Kinutil
All these remind me of lines from a song in Pink Floyd’s album, “Dark Side of the Moon”:
Us and Them
And after all we’re only ordinary men
Me, and you
God only knows it’s not what we would choose to do
Forward he cried from the rear
and the front rank died
And the General sat, as the lines on the map
moved from side to side
Black and Blue
And who knows which is which and who is who
Up and Down
And in the end it’s only round and round and round
Haven’t you heard it’s a battle of words
the poster bearer cried
Listen son, said the man with the gun
There’s room for you inside . . .
And it is the essential nature of conflict and confrontation to divide us inevitably to “us” and “them.” And most of us remove from our minds the fact these are only categorizations we ourselves construct over ourselves. Few of us realize how ridiculous the categorizations are. Few of us bring ourselves to examine the operational criteria we apply to define the categories themselves.
And then we are left with the most ridiculous fundamental criteria of all: We are right. They are wrong. We are right. They are stupid. Us and them.
And the “I” joins quite easily into “the mob” because humans like to play along. Playing along with the mob removes the individual from the obligation of personal conscience.

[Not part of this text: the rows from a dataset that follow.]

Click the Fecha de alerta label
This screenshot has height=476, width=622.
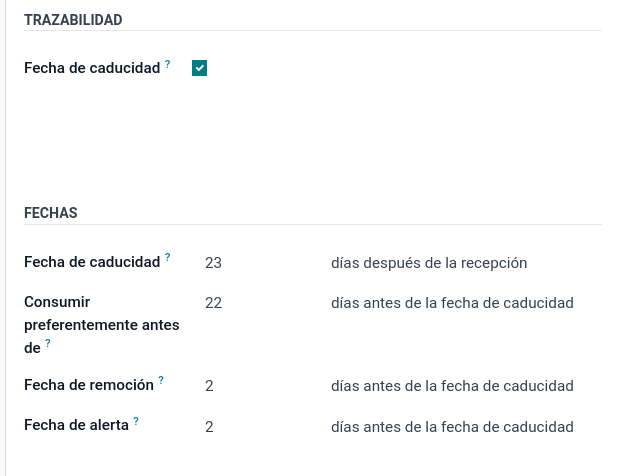(x=76, y=425)
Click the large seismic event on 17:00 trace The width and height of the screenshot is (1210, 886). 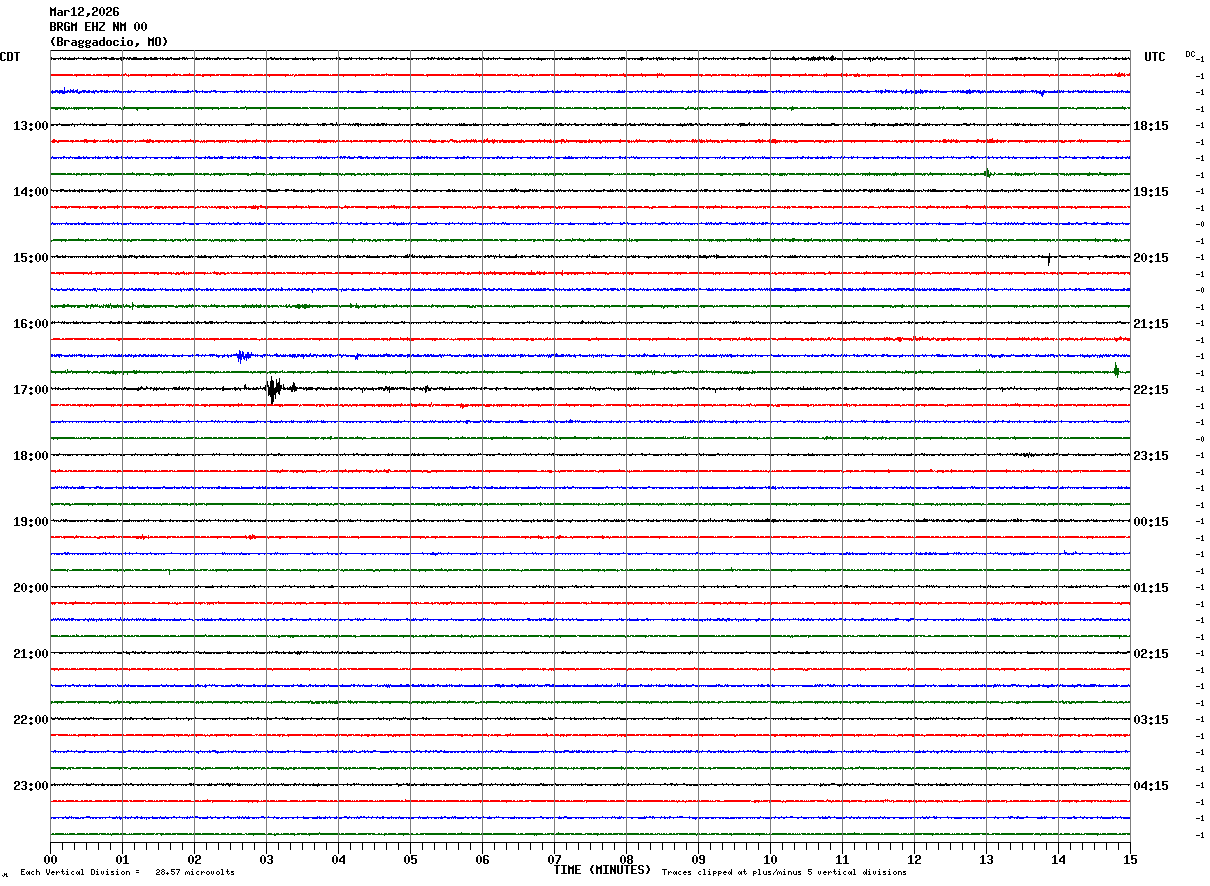click(x=275, y=388)
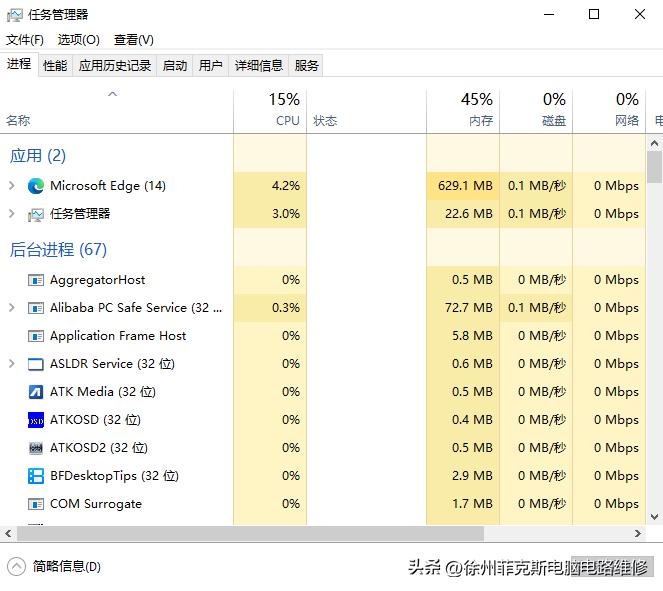Image resolution: width=663 pixels, height=591 pixels.
Task: Click the vertical scrollbar down arrow
Action: tap(655, 517)
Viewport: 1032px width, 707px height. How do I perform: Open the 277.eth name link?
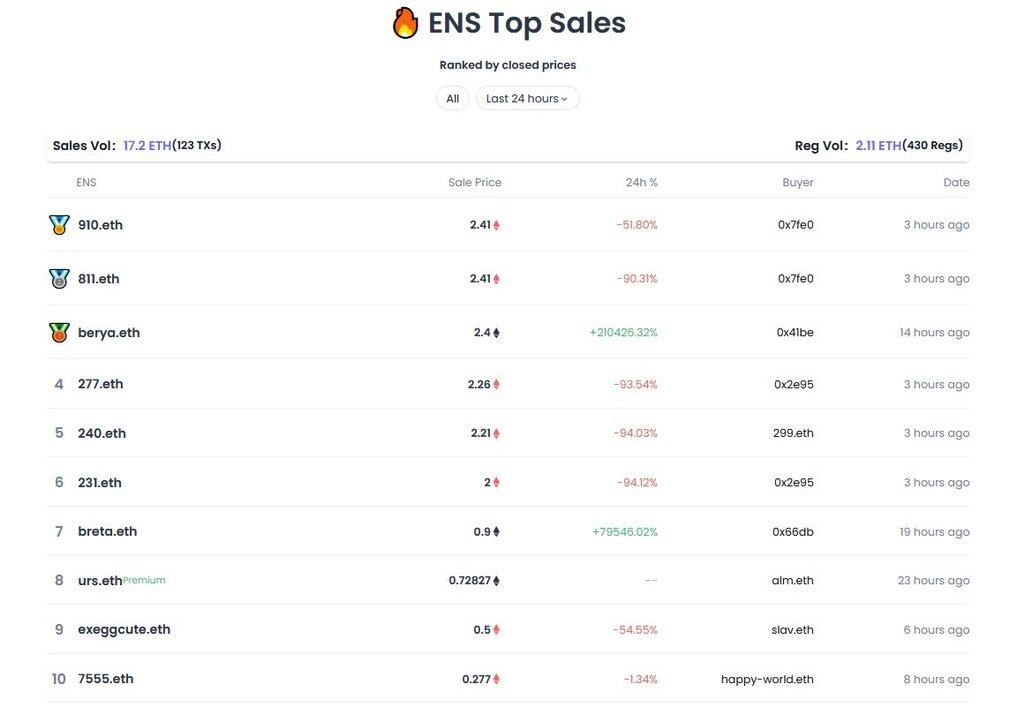click(100, 384)
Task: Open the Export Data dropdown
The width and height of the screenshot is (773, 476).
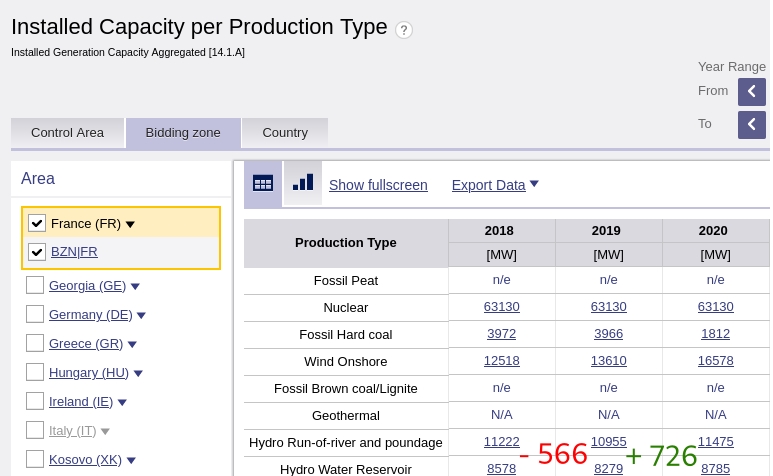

The mob is capable of doing acts the individual, acting alone, would not even think of doing; such acts as would move the lone individual to wonder if he or she has not become a sociopath for doing such acts.
Unless, of course, the individual was already a sociopath to start with. In which case, the act of wondering would not be likely.
Otherwise, sociopathy is a phenomenon of the collective, the act of the mob, which is incapable of self-examining its own acts.
Acts of deceit, acts of making a travesty of fundamental laws, acts of sanctioning murder and laughing at violence and rape become possible. We are right. They are wrong. And so we free ourselves to do whatever it takes to win.
And we would keep doing these acts unless we remember that the act of voting, of electing our leaders, is a sacred act of the individual.
Which is why we would go into that polling booth alone and determine in our conscience whether we are voting with the mob or as an individual voting alone.
For if it were a sacred act, then it must be that it is the “I” who votes. Not us. Not them. And why would the “I” vote for a candidate who would do such acts that the “I” is incapable of doing? Why should the candidate the “I” votes for be exempt from the laws the “I” applies to and for itself?